Task statement:
Each line of the listing that contains "will" should be found and copied.

+--

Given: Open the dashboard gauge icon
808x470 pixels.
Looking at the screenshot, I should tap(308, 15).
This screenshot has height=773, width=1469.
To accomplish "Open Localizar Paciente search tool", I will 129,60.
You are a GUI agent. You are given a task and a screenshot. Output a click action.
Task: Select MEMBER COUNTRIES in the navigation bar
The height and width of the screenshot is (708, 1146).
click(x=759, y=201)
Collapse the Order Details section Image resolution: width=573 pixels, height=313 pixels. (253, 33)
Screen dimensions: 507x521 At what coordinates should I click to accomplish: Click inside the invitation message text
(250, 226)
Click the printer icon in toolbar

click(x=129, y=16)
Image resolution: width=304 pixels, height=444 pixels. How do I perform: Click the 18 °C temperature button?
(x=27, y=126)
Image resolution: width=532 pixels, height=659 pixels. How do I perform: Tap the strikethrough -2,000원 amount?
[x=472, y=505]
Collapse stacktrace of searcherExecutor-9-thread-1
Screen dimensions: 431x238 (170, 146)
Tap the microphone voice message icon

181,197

+--

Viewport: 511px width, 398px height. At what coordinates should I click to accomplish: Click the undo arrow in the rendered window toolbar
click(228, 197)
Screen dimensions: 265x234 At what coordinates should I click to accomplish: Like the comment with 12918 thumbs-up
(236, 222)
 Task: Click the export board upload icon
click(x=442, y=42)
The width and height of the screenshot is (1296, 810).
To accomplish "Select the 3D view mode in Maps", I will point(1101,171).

+--

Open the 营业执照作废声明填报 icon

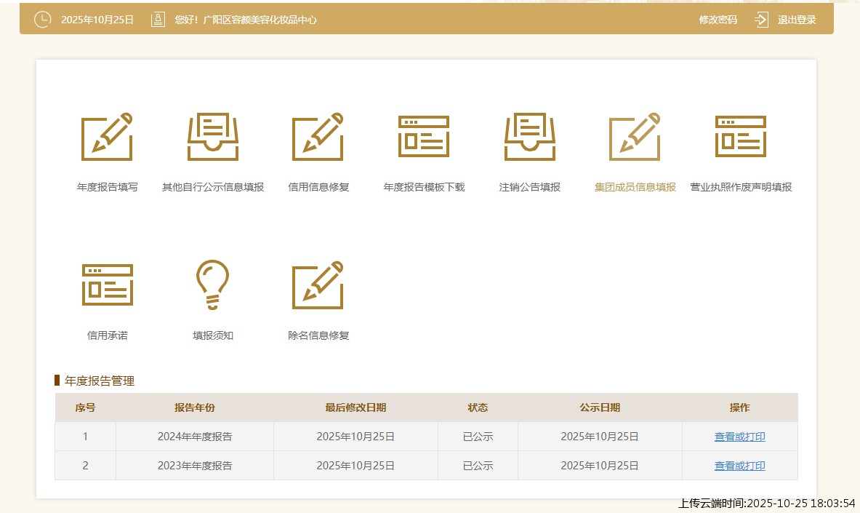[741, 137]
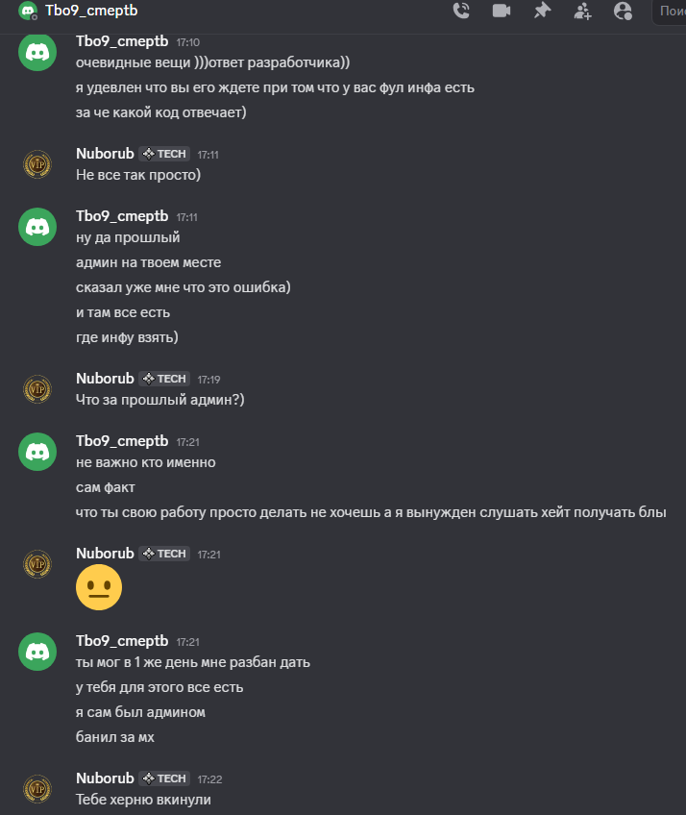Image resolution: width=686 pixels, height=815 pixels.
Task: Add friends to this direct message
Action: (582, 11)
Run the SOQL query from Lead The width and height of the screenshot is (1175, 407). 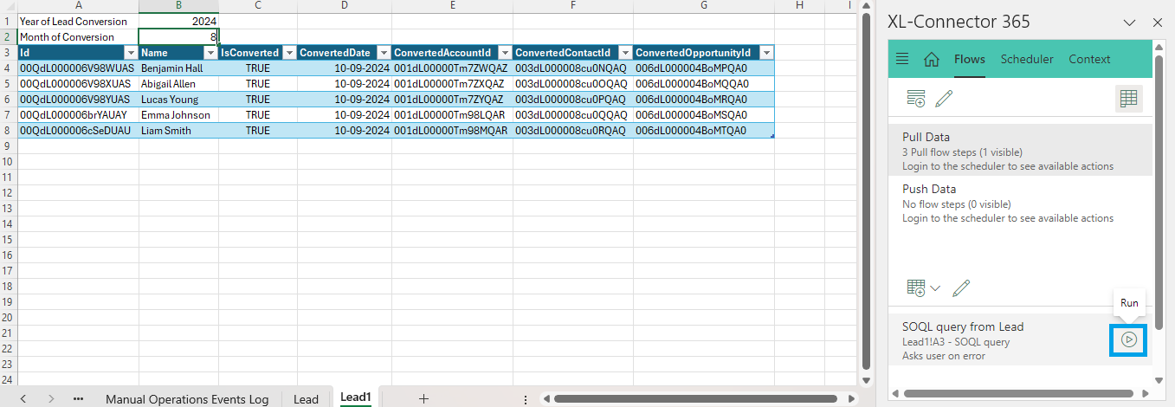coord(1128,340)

+--

Result of the task:
To accomplish "Open Localizar Paciente search tool", I will 129,60.
To accomplish "Select the 3D view mode in Maps", I will point(1101,171).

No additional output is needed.